Top of PROVIDED DATA

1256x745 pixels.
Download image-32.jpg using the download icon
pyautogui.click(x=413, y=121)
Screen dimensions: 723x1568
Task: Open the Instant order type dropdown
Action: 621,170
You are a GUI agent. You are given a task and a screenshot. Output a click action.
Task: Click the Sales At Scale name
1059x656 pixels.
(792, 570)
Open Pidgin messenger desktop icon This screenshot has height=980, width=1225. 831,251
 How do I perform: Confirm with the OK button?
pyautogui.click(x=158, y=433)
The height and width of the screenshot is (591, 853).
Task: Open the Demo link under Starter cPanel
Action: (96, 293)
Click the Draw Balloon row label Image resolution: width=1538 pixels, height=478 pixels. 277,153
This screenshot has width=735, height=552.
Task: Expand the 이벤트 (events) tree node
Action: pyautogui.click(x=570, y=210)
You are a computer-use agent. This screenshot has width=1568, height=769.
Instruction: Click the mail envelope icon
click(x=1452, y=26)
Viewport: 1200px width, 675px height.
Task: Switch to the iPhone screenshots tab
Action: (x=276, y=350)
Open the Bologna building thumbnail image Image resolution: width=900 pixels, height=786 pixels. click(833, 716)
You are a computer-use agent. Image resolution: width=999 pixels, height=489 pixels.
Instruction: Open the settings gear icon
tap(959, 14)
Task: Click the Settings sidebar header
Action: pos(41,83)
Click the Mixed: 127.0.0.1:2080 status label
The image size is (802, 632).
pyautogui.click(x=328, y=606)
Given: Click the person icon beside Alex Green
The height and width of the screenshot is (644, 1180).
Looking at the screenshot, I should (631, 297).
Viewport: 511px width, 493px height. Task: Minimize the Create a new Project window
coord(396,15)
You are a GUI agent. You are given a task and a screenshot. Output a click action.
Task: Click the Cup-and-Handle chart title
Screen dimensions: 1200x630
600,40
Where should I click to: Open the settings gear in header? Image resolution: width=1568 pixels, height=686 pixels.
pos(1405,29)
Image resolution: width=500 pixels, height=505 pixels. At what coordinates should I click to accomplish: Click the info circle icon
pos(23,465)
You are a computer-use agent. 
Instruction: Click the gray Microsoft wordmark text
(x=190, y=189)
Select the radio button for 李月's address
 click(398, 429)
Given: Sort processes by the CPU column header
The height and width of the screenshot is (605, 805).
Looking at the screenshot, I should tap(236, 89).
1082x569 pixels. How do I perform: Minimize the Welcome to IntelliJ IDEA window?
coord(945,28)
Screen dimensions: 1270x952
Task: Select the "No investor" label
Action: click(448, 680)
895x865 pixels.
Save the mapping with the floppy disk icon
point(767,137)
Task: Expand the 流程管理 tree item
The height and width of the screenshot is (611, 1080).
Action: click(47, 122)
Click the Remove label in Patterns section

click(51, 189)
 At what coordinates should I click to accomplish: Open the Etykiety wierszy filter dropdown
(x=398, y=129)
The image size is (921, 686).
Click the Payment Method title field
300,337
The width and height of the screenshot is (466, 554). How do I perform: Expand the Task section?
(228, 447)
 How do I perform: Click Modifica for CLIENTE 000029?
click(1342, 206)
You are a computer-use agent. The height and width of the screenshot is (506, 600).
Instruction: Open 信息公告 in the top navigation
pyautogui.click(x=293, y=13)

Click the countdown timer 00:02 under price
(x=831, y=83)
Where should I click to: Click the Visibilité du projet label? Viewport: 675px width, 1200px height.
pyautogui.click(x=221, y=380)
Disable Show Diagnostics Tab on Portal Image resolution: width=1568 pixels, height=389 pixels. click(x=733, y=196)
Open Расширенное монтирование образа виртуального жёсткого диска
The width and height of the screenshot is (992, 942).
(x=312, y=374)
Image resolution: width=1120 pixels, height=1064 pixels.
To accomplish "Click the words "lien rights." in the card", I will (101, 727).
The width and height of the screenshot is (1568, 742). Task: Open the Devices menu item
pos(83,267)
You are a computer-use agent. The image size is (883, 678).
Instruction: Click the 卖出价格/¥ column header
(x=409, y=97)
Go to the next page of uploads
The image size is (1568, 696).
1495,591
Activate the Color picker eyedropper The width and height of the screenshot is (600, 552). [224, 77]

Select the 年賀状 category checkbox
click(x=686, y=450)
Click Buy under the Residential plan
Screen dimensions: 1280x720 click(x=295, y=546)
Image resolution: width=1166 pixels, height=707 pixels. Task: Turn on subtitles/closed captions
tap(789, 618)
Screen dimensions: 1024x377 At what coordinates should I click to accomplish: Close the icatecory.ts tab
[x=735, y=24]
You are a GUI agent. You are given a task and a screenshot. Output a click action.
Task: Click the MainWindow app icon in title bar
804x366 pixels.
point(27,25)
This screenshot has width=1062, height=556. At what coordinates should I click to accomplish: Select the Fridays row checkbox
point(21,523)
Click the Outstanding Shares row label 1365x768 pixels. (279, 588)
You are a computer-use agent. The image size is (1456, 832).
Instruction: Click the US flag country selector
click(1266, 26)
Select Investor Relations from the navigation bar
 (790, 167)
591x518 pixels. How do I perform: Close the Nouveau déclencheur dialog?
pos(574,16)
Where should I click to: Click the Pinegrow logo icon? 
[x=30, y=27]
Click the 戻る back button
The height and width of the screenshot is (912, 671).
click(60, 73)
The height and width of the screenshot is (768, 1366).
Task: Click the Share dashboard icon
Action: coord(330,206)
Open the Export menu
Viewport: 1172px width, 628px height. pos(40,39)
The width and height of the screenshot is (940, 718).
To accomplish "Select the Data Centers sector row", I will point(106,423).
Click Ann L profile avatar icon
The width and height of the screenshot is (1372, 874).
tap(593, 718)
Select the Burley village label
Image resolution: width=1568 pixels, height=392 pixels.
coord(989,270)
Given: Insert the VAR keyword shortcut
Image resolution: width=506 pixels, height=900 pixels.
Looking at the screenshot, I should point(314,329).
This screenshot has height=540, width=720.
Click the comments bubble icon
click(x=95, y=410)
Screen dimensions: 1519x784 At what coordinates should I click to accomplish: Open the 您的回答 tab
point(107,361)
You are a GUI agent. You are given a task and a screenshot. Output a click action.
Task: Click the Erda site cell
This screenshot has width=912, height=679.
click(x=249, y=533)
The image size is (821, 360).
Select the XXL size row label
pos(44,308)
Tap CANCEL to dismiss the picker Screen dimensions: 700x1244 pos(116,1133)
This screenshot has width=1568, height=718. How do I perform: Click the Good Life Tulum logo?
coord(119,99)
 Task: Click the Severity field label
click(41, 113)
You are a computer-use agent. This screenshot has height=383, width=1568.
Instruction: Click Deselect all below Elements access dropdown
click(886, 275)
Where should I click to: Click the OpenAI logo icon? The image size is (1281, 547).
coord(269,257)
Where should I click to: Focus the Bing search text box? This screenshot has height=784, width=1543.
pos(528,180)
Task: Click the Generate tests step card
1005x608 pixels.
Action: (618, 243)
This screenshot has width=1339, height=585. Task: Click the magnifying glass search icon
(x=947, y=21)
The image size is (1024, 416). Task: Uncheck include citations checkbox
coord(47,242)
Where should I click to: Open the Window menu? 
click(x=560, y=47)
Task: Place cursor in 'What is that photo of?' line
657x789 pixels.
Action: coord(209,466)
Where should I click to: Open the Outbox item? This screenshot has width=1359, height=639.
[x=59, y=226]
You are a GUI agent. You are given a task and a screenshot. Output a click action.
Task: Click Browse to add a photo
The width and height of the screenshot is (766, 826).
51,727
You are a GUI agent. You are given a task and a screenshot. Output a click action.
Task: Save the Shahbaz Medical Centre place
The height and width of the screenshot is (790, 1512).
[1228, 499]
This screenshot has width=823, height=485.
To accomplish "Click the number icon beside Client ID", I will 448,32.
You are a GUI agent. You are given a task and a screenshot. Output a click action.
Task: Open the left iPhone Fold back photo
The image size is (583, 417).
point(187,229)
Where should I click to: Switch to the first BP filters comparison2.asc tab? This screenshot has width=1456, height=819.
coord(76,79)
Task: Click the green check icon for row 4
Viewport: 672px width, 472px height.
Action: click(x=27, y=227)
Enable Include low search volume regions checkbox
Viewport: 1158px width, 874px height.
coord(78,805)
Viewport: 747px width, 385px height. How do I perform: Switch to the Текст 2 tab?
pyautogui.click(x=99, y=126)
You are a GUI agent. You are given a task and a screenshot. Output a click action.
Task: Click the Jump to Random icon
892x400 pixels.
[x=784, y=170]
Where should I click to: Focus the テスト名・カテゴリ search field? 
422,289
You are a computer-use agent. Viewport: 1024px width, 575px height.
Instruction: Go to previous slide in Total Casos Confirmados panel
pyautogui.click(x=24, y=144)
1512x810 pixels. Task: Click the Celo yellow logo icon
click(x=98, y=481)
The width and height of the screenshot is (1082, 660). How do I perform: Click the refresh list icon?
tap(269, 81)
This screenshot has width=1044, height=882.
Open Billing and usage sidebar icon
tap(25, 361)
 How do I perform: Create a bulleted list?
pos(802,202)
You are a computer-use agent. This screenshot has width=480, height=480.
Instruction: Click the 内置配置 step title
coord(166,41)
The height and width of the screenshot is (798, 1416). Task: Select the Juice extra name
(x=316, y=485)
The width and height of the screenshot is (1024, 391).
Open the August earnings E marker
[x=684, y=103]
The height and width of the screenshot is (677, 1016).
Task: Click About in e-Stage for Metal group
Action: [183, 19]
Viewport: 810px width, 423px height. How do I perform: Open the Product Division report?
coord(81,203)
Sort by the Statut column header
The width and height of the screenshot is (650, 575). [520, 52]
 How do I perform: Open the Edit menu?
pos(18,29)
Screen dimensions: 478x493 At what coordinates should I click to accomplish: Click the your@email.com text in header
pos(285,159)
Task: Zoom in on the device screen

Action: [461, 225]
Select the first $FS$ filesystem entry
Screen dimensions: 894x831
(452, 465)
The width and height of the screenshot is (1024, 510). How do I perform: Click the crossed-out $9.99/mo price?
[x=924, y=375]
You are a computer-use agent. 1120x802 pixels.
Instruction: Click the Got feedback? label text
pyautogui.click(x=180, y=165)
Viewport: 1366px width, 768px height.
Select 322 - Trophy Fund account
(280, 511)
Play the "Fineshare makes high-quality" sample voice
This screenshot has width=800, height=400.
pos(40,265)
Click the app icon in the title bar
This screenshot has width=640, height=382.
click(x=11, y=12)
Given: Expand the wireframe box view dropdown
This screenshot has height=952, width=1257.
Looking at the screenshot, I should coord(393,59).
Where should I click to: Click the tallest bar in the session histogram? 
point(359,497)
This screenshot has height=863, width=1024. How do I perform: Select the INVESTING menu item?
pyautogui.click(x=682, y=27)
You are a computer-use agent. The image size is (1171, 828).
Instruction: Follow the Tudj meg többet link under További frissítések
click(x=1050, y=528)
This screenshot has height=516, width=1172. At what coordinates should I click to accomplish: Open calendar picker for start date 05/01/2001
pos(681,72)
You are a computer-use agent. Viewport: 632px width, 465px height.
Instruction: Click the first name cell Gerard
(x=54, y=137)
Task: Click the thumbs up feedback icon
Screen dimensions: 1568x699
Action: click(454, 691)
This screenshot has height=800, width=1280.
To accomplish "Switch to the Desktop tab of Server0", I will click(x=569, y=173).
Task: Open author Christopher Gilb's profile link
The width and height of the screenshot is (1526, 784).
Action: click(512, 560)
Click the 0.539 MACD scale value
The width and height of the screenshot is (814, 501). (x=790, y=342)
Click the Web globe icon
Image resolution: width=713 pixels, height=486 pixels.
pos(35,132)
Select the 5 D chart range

Bottom of PROVIDED DATA

→ WHAT YOU NEED TO DO
All lines above from the line with "Instruction: Click the mail envelope icon" through the line with "Open the Bologna", both included, are to be set down exactly, with nothing else.

→ SOLUTION TO THE EXERCISE
Instruction: Click the mail envelope icon
click(x=1452, y=26)
Viewport: 1200px width, 675px height.
Task: Switch to the iPhone screenshots tab
Action: (x=276, y=350)
Open the Bologna building thumbnail image Image resolution: width=900 pixels, height=786 pixels. click(833, 716)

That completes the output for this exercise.